Nota Stampa PD Reggio Emilia: Illustrata stamane dai Consiglieri reggiani del PD la sintesi delle attività svolte nel primo anno di legislatura.

Roberta Mori ha illustrato come questo “rendere conto” al territorio sia un atto dovuto in termini di trasparenza dell’azione amministrativa: “lo sforzo e l’impegno massimo della Regione è essere al passo dei tempi e con i bisogni. Stiamo investendo tutte le risorse ed energie per superare la crisi e per andare verso lo sviluppo, progredendo nella strada di tre priorità – legalità, welfare e sanità – che mettono al centro la persona e i suoi bisogni primari”. La Consigliera ha pure ricordato che è ormai prossima la discussione in aula della proposta di legge per l’istituzione della Commissione pari opportunità di cui è relatrice, senza alcun incremento di costi ed in piena attuazione dello Statuto regionale. Un unicum nel panorama delle Commissioni per poteri e rappresentatività. Beppe Pagani ha illustrato alcuni dei benefici, anche in termini di finanziamenti, che l’azione della Regione ha portato sul territorio reggiano: 350mila euro per la riqualificazione dell’area della stazione, 576mila euro per l’edilizia residenziale universitaria, 2.139.000 euro per la stazione Gardenia e l’area ex-Gallinari, oltre a fondi per il trasporto pubblico locale, per i danni da maltempo. Pagani ha anche portato all’attenzione l’importante risultato della nuova “legge 5”, la riforma del sistema di istruzione e formazione professionale, di cui è relatore “che ha trovato ampio consenso in Assemblea grazie ad un importante lavoro, lungo sette mesi, con tutti i soggetti coinvolti in questo mondo”. Marco Barbieri ha naturalmente precisato di essere entrato in carica negli ultimi mesi, ed ha segnalato “come l’Emilia-Romagna sia posta dal segretario nazionale del PD come esempio su uno dei temi di più scottante attualità, i costi della politica. Dobbiamo proseguire in questa strada. L’Emilia-Romagna deve ambire a tornare un modello di governo alternativo per tutto il Paese”.

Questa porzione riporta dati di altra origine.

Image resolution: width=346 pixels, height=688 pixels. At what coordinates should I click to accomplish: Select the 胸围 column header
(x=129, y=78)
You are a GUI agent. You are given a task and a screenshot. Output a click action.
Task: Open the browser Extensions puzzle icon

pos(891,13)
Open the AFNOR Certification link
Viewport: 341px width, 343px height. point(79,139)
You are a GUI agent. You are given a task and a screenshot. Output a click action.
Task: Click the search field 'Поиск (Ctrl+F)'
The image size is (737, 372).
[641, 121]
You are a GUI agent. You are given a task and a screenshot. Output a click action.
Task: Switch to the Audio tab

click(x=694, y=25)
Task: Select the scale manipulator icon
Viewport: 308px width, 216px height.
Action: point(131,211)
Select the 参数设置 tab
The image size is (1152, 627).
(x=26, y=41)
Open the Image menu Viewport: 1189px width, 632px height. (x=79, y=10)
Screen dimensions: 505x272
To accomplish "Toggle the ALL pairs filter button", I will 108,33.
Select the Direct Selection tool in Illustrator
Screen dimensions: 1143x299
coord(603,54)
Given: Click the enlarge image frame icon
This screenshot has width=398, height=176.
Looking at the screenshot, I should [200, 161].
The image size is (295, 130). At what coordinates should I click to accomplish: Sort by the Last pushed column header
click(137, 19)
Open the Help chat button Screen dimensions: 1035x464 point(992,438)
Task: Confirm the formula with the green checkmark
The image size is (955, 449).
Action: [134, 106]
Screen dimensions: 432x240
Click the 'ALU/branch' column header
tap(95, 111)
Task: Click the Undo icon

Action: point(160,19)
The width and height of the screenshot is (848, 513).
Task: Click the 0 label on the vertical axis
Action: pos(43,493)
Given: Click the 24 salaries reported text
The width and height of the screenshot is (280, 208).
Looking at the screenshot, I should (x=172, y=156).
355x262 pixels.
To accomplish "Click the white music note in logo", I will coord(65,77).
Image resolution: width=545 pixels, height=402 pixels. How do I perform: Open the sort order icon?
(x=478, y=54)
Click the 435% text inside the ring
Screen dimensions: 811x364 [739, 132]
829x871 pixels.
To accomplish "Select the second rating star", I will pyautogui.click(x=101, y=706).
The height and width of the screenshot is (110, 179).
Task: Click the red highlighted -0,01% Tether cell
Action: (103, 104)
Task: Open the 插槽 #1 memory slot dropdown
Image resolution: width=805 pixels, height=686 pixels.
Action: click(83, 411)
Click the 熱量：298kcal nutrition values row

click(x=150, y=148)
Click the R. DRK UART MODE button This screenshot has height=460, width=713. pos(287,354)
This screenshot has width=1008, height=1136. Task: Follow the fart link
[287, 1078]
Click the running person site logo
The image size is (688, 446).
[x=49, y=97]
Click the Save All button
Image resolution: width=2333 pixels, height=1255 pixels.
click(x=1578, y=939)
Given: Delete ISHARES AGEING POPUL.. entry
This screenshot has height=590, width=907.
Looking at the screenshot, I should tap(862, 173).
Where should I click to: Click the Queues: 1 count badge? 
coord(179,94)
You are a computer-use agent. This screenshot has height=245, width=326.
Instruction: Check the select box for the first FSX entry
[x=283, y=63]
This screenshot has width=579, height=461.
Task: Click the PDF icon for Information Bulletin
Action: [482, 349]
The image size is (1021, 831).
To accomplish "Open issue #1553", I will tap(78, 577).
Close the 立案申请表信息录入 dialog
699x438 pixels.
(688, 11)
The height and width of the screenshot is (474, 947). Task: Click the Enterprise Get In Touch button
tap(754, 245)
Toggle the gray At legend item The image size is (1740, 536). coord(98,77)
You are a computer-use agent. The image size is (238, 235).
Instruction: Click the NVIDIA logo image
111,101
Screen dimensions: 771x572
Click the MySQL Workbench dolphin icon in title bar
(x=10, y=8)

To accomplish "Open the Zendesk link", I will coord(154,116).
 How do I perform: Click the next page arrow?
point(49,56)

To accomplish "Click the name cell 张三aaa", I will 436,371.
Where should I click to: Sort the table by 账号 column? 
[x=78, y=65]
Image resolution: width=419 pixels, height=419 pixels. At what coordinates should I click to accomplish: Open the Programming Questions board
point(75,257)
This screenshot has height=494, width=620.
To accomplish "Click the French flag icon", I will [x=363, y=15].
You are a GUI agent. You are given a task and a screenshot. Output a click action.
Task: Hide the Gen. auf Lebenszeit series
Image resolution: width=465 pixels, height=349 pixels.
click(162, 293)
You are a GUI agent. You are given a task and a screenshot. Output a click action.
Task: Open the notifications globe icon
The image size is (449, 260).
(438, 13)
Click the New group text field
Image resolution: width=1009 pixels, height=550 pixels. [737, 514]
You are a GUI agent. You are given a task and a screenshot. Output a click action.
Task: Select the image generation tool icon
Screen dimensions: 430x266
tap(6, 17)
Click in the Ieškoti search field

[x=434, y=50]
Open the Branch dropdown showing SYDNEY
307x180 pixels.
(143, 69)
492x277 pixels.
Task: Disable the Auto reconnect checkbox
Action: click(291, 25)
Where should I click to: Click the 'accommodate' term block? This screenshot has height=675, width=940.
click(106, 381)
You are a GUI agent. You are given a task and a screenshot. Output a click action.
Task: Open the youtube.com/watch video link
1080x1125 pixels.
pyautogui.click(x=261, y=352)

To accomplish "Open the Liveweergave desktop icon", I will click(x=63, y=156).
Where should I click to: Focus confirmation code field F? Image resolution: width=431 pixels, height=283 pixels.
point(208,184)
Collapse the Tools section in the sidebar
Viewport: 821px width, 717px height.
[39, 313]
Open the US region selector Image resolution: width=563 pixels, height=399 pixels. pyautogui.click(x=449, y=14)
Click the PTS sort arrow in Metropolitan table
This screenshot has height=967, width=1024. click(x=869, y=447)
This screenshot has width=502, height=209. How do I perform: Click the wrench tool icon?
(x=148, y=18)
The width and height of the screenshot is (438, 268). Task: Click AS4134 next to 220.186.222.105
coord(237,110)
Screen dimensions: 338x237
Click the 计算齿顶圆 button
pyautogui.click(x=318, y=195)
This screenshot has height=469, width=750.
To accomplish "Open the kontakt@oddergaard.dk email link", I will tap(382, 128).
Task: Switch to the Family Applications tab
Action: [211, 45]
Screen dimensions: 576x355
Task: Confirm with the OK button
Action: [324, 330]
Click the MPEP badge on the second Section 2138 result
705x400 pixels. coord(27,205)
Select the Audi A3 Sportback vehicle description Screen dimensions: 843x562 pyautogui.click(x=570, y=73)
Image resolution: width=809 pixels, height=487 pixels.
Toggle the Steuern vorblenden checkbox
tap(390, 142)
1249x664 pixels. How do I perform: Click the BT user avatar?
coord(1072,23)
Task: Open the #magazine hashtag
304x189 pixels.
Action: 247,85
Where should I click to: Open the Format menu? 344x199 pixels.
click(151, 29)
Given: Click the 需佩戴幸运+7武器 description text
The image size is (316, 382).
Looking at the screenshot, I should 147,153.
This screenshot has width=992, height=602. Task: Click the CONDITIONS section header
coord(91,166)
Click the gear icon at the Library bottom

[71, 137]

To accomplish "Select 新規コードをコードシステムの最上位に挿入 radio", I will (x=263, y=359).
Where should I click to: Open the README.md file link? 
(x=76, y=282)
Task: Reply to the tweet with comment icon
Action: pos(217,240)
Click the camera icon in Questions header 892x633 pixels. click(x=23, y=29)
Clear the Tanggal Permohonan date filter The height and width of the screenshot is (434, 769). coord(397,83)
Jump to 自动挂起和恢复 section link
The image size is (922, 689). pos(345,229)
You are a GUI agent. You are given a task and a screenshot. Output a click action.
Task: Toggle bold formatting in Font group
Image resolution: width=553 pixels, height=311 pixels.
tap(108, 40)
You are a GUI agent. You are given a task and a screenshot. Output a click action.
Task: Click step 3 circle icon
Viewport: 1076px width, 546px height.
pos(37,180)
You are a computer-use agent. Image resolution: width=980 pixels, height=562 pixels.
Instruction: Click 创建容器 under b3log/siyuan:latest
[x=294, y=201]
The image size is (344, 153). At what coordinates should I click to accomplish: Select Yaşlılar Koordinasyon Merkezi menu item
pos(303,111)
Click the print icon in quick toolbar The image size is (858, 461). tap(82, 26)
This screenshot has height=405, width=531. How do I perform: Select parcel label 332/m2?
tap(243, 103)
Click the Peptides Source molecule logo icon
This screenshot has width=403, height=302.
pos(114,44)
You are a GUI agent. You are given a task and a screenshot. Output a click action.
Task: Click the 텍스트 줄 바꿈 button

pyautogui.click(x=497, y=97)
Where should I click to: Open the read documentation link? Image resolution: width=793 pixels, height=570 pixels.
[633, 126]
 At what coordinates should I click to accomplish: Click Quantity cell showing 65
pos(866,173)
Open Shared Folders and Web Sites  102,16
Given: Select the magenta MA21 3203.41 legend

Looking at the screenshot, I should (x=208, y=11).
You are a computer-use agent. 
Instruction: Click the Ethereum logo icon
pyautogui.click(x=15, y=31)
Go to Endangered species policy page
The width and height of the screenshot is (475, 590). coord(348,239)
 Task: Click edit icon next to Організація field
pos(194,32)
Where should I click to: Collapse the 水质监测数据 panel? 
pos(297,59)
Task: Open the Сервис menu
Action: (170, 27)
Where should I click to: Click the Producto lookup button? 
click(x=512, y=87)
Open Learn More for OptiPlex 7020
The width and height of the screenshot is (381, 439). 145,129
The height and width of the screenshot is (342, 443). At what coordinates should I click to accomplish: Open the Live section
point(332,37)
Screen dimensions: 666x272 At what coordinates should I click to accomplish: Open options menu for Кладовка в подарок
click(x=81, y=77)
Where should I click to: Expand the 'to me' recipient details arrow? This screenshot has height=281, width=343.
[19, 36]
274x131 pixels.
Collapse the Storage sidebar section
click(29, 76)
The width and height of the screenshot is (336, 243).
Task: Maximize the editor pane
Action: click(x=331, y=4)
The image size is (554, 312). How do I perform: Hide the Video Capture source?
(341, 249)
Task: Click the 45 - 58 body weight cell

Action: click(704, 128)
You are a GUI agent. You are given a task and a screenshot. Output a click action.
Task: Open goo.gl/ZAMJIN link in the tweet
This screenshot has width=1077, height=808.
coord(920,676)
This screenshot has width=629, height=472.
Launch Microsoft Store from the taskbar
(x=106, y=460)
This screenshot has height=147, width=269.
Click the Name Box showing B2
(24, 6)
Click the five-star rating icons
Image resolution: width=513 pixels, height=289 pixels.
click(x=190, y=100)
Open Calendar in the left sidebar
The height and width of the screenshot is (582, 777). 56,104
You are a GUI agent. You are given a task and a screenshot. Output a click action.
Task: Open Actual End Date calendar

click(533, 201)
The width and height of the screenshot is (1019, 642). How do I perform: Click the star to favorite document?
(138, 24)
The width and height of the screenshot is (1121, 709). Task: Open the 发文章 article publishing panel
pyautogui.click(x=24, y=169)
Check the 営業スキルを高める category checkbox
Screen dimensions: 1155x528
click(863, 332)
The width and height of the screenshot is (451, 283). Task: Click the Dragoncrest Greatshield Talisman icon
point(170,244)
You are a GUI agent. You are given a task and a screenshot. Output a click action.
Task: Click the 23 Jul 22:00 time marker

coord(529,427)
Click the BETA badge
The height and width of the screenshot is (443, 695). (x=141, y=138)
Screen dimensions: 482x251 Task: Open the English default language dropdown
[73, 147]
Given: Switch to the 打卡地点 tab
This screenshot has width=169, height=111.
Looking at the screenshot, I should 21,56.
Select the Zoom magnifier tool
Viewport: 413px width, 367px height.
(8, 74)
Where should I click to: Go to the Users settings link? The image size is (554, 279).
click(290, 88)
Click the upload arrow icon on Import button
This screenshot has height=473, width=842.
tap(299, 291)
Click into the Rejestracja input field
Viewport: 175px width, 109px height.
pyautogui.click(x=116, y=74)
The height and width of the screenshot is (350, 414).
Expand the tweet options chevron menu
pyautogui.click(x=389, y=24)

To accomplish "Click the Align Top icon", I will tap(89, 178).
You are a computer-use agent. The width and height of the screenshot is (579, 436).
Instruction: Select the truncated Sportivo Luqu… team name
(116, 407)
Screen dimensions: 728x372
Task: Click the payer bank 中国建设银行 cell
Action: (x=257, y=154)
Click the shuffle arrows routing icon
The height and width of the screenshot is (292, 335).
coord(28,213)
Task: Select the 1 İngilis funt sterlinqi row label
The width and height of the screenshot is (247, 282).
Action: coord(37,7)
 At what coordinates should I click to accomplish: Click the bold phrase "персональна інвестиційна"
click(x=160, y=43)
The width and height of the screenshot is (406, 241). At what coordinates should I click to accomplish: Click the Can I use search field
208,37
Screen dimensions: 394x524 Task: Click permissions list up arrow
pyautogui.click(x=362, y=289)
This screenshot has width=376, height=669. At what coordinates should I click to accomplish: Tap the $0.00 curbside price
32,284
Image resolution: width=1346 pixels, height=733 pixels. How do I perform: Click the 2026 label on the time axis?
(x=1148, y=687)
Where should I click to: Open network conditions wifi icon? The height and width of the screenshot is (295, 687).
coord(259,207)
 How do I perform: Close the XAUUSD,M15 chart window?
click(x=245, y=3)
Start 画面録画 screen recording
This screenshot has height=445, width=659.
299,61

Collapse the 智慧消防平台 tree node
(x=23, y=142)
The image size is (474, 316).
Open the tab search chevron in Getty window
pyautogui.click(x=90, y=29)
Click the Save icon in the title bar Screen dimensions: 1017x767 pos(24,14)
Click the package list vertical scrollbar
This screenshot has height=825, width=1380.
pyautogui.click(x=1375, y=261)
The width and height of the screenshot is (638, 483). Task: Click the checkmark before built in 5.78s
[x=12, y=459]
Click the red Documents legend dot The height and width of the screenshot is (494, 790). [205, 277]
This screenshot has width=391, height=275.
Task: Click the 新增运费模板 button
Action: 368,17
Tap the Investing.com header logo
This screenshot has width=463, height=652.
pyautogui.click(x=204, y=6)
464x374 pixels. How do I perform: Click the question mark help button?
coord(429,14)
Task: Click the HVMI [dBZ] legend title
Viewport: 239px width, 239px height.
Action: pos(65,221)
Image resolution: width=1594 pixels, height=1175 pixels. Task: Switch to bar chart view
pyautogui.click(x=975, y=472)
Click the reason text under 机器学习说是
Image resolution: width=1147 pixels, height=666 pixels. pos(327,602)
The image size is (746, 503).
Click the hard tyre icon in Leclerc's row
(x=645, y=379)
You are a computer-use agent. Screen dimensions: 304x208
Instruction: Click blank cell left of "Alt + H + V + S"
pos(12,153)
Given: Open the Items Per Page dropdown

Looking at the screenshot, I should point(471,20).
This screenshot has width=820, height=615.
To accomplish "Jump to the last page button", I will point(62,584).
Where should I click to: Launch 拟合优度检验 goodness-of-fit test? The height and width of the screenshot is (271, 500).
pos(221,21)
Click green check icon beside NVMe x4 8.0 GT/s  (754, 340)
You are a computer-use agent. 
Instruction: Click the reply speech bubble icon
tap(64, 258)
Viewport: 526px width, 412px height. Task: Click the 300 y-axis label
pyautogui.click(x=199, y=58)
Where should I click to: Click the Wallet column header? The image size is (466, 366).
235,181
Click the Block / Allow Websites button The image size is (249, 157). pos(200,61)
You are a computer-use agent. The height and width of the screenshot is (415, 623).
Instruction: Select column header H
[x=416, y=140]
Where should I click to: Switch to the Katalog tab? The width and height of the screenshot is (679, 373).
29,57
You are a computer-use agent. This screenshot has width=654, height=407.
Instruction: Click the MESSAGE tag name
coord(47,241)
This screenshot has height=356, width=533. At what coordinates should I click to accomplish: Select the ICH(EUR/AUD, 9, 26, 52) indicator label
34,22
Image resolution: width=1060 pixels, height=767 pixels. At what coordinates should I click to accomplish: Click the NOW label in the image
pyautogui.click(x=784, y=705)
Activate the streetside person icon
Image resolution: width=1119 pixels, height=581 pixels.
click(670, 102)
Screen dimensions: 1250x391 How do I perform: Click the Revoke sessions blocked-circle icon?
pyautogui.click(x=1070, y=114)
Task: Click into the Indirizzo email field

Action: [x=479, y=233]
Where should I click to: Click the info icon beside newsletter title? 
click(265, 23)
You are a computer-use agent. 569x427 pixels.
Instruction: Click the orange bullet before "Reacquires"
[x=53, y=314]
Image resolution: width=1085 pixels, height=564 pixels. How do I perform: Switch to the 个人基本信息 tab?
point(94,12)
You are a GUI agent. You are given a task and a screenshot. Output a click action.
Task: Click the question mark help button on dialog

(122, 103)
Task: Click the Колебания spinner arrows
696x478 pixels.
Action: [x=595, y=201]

 Nel corso dell’incontro si è segnalato come ammonti a quasi due milioni di euro la cifra che l’Assemblea “riconsegnerà” alla giunta come “risparmio” sui “costi della politica”, perchè possano essere altrove destinati. Un consigliere regionale dell’Emilia-Romagna, oggi, guadagna molto meno della metà di un collega della Lombardia.